- [WHAT NEEDS TO BE DONE]: Swap "Last Modified" for "Date Created" in everything from the line containing "Task: Sort by" down to the end of the data, leaving all else unchanged. Please give only those lines, without the pictures.

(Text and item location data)
— begin —

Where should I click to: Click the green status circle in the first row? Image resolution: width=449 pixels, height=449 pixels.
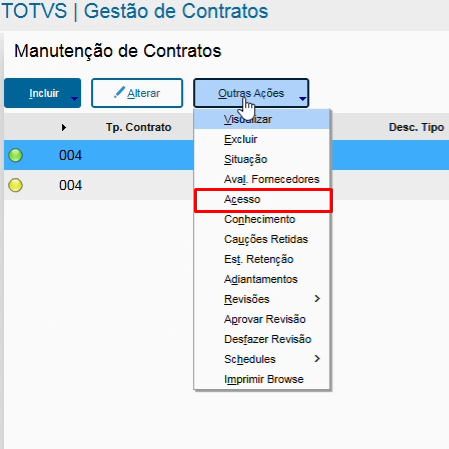[x=15, y=155]
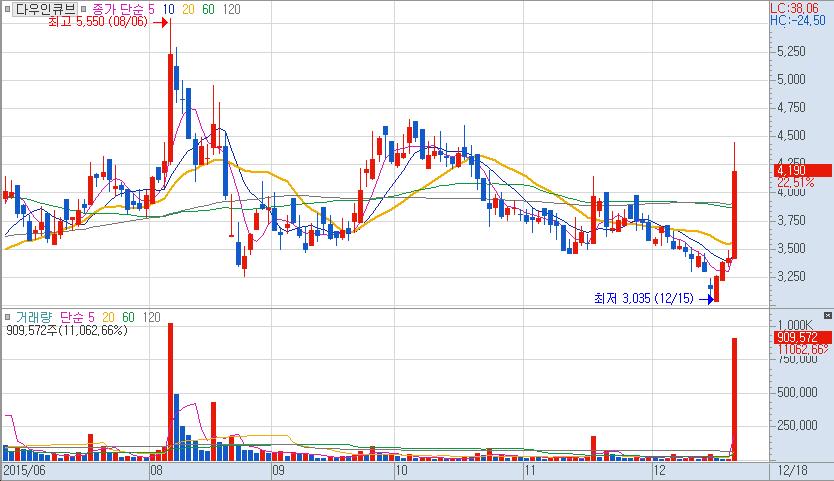Click the 최고 5,550 high price marker
This screenshot has width=834, height=481.
104,20
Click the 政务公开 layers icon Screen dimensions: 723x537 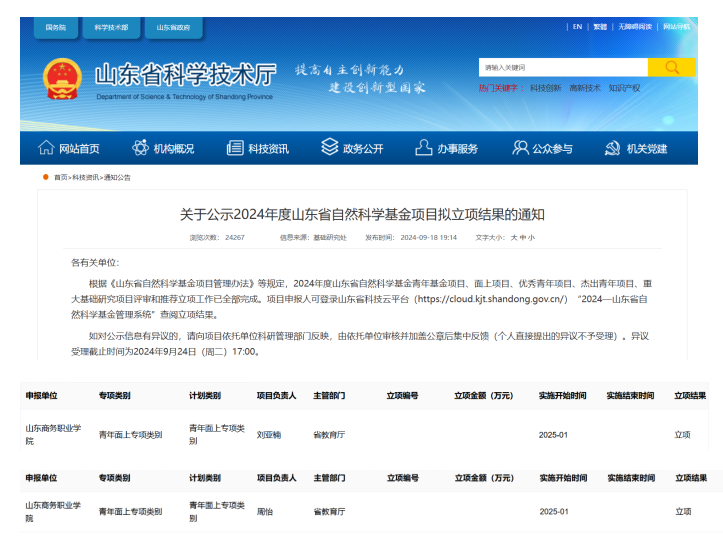[x=329, y=148]
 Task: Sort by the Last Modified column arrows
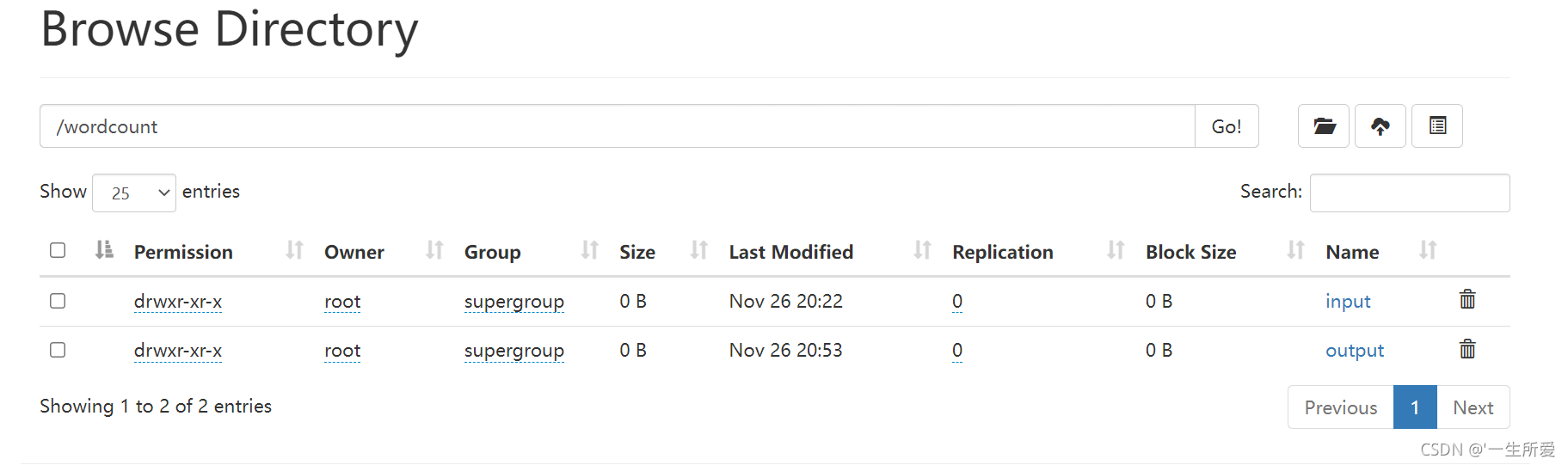(x=922, y=250)
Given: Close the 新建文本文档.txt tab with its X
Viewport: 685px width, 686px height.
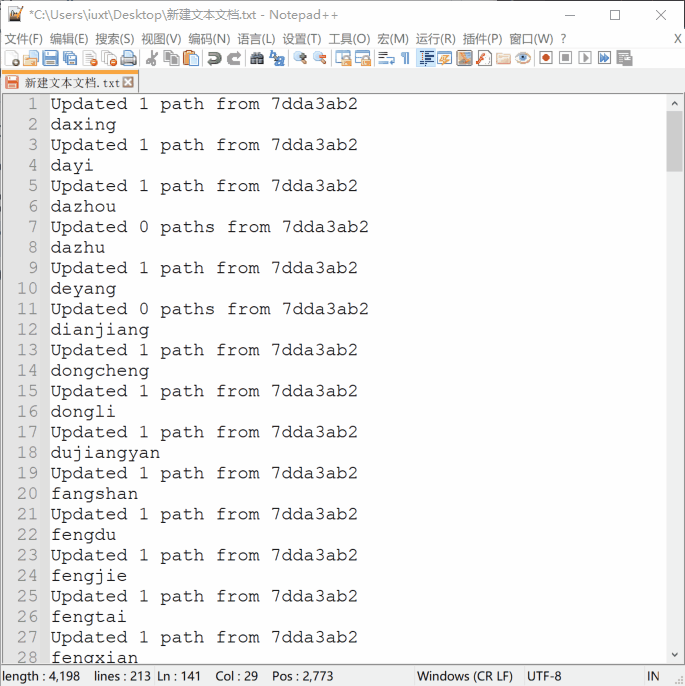Looking at the screenshot, I should 128,83.
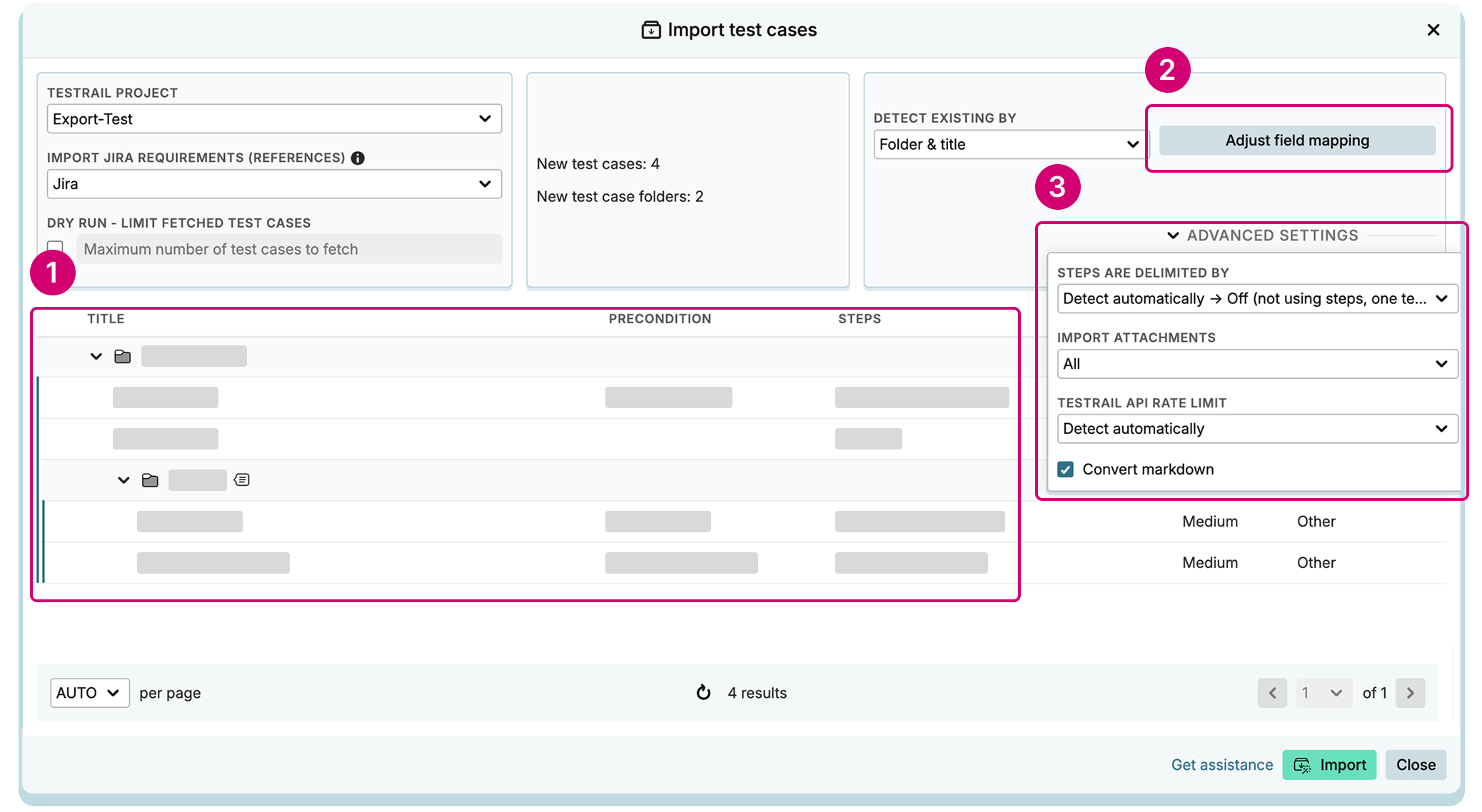Collapse the first folder in the test case tree

(x=96, y=356)
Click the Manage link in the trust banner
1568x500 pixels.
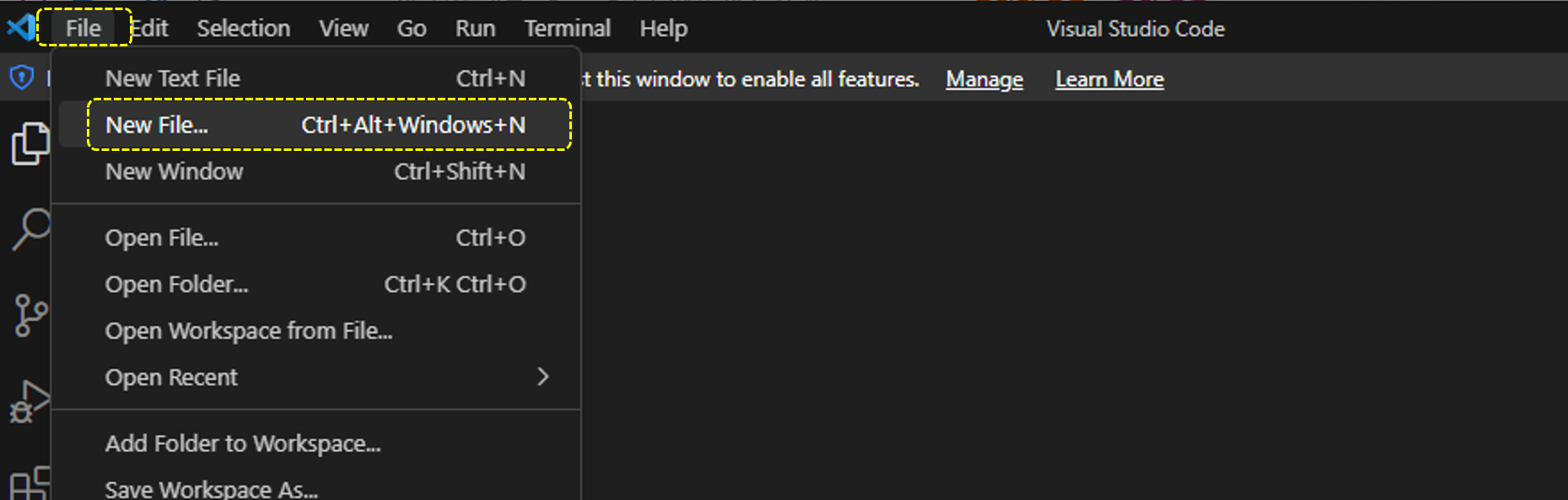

— end —

- [RESPONSE]:
 Task: Sort by the Date Created column arrows
(x=922, y=250)
Given: Close the 新建文本文档.txt tab with its X
Viewport: 685px width, 686px height.
Looking at the screenshot, I should 128,83.
Collapse the first folder in the test case tree

(x=96, y=356)
Click the Manage link in the trust banner
1568x500 pixels.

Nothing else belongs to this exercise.